Excellent body movements and coordination 
- Usha Venkateswaran 
May 24, 2007 

It was indeed a pleasure to attend Nritarutya's performance at Smriti Nandan, Bangalore, on April 27, 2007. It is one of the best programs I have seen in Bangalore. I was impressed by the sincerity, enthusiasm and discipline shown by the group. All the dancers were well trained and well matched. 
The opening sequence of the evening, Dashavathar, which depicted the ten avatars of lord Vishnu had various beautiful poses. But to establish such complicated concepts they should have given a few more movements to convey the meaning of each Avatar. 
The consequent sequence 'Three sides of the coin' was impressive with its costuming and the well integrated movements, performed with precision.

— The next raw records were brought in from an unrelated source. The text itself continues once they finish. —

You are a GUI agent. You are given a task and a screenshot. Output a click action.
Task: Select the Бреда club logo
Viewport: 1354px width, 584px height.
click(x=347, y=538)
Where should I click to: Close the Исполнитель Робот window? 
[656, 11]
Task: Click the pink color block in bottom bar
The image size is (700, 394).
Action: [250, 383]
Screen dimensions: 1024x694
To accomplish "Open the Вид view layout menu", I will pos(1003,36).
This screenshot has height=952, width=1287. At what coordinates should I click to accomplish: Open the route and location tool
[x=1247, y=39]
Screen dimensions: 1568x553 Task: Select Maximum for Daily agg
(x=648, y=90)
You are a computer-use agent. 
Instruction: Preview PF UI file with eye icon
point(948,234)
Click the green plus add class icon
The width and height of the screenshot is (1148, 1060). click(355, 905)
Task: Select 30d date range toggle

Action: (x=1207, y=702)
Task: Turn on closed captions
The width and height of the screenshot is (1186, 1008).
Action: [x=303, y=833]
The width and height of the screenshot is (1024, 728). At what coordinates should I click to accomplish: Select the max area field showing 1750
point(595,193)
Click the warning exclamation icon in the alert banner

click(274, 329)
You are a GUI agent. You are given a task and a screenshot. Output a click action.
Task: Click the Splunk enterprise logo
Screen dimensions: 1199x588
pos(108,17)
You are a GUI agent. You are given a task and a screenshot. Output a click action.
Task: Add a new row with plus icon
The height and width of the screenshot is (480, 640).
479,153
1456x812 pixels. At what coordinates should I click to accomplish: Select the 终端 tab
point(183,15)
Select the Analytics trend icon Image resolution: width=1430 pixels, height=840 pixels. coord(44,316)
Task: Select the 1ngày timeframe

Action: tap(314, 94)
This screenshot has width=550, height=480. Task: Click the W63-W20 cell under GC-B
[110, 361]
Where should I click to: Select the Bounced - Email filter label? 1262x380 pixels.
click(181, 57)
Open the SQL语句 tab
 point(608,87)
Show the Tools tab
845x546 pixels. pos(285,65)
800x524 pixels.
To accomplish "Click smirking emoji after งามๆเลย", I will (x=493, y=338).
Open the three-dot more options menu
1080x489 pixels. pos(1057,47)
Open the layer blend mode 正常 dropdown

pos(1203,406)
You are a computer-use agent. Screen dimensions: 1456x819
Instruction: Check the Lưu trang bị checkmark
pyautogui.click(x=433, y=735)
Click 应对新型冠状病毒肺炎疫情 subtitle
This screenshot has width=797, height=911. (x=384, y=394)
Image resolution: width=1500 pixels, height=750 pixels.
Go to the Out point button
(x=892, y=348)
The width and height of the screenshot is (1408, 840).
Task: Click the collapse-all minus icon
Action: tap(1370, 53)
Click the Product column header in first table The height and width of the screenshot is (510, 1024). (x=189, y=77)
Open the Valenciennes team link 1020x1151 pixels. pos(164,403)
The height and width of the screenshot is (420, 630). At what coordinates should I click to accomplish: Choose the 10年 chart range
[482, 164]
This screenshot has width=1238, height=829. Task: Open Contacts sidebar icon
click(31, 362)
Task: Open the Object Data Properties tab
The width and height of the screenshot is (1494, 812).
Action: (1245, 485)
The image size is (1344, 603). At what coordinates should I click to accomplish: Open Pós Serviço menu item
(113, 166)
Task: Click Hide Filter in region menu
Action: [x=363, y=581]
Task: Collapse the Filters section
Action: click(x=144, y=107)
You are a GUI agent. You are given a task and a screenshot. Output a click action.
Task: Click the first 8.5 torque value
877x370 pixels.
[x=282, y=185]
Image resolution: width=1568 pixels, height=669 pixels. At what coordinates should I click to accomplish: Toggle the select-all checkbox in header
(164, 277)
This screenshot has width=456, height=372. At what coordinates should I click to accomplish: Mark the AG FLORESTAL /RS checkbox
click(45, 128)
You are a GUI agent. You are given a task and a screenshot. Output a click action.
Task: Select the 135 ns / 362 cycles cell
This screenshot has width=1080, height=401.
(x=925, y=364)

In this sequence, the movements transmit from contemporary to the starkly contrasting classical mode and were juxtaposed against each other to enhance the distinction of each form and at the same time discover the similarities previously hidden. 

'Tha' was very good too except the stage was small for it. The company should try to use Sollukattu which has interesting syncopation in its rhythmic syllables. The sequence starts off with Bharatanatyam 'bols' and move on to fast paced movements of the dancers. 
'Five minutes with my innerself' was very unique and very well executed. The good and the bad, the ugly and the beautiful, the yin and the yang, the black and the white - This sequence discovers the co-existence of opposition. The commentary in the beginning of it was a bit long. It may be better to keep a sense of mysticism in it.  
'Kali' - the concept itself was very esoteric and I think there are more angles to it than what is generally believed. Kali, the dark and negative force, who exposes the emptiness of the so called greatness of powerful beings; she is the force which brings back the balance to the world as we know it. 
Finally, I feel the focus of the company could be more on modern themes and in exploration and extension of Indian classical dance movements and western dance movements. As they have excellent body movements and coordination, simple themes with a suggestion of Indian culture would be a good exploring field for them. I am sure they would be able to choreograph successfully to Western Music, both classical and modern too. 
There is no substitute for hard work and dedicated rehearsals. The Bolshoi Ballet group with which I have worked, rehearse for a minimum of four to six hours a day, whether they have a performance or not. The young group of dancers showed the same enthusiasm and sincerity which is admirable, and they are sure to blossom into excellent dancers too.  

Choreographer and dance critic, Usha Venkateswaran is the Director of Natyalakshana.